Automatic label placement

Automatic label placement (sometimes called text placement or name placement) refers to the computer methods of placing labels automatically on a map or chart. This is related to the typographic design of such labels.

The typical features depicted on a geographic map are line features (e.g. roads), area features (countries, parcels, forests, lakes, etc.), and point features (villages, cities, etc.). In addition to depicting the map's features in a geographically accurate manner, it is of critical importance to place the names that identify these features, in a way that the reader knows instantly which name describes which feature.

Automatic text placement is one of the most difficult, complex, and time-consuming problems in mapmaking and GIS (Geographic Information System). Other kinds of computer-generated graphics - like charts, graphs etc. - require good placement of labels as well, not to mention engineering drawings, and professional programs which produce these drawings and charts, like spreadsheets (e.g. Microsoft Excel) or computational software programs (e.g. Mathematica).

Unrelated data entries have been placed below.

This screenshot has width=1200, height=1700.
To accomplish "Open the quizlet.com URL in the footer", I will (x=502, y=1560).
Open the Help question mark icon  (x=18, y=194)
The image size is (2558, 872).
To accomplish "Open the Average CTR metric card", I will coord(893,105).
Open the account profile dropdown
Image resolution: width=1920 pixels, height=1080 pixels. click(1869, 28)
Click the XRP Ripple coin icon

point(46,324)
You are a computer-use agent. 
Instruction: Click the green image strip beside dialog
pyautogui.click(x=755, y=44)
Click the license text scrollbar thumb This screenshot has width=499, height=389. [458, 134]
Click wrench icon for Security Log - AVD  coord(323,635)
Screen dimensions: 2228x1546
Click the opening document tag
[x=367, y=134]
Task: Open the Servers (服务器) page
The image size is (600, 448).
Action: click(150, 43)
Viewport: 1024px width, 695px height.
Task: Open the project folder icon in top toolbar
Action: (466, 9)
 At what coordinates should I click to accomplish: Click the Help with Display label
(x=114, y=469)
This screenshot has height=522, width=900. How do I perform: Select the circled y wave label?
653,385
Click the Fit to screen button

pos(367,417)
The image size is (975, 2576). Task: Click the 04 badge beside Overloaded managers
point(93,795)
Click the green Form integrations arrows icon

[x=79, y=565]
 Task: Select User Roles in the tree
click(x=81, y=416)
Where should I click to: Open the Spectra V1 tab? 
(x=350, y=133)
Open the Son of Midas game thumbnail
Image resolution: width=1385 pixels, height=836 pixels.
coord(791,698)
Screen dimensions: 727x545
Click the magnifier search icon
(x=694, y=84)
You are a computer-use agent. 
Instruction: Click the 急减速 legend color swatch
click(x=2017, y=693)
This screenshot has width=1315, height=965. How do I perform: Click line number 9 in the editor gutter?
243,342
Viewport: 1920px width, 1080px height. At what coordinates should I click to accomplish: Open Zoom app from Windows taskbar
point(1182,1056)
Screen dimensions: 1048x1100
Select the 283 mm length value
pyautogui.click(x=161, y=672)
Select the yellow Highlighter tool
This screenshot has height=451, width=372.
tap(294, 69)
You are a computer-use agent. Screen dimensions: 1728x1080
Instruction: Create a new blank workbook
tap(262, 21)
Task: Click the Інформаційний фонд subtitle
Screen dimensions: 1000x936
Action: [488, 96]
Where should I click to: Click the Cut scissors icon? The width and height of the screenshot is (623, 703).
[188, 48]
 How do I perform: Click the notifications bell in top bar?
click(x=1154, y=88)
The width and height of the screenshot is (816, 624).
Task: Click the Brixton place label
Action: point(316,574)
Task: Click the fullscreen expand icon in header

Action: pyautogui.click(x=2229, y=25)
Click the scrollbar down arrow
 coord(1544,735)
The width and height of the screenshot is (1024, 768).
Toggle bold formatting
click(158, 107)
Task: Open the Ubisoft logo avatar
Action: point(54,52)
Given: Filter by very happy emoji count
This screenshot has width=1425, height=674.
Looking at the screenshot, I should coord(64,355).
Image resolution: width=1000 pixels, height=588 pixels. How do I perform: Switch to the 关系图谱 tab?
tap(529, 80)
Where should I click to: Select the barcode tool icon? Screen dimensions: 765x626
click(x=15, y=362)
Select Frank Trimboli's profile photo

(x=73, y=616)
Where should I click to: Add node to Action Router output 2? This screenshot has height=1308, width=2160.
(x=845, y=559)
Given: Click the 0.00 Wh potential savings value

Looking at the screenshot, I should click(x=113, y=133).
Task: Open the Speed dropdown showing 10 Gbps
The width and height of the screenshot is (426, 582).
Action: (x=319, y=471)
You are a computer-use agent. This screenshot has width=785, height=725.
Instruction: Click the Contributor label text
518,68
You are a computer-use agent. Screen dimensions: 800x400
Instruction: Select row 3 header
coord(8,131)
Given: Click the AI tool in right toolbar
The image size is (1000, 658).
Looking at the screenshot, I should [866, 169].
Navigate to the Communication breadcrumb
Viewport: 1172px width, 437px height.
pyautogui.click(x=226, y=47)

Naively placed labels overlap excessively, resulting in a map that is difficult or even impossible to read. Therefore, a GIS must allow a few possible placements of each label, and often also an option of resizing, rotating, or even removing (suppressing) the label. Then, it selects a set of placements that results in the least overlap, and has other desirable properties. For all but the most trivial setups, the problem is NP-Hard.

Rule-based algorithms

Rule-based algorithms try to emulate an experienced human cartographer. Over centuries, cartographers have developed the art of mapmaking and label placement. For example, an experienced cartographer repeats road names several times for long roads, instead of placing them once, or in the case of Ocean City depicted by a point very close to the shore, the cartographer would place the label "Ocean City" over the water to emphasize that it is a coastal town.^[1]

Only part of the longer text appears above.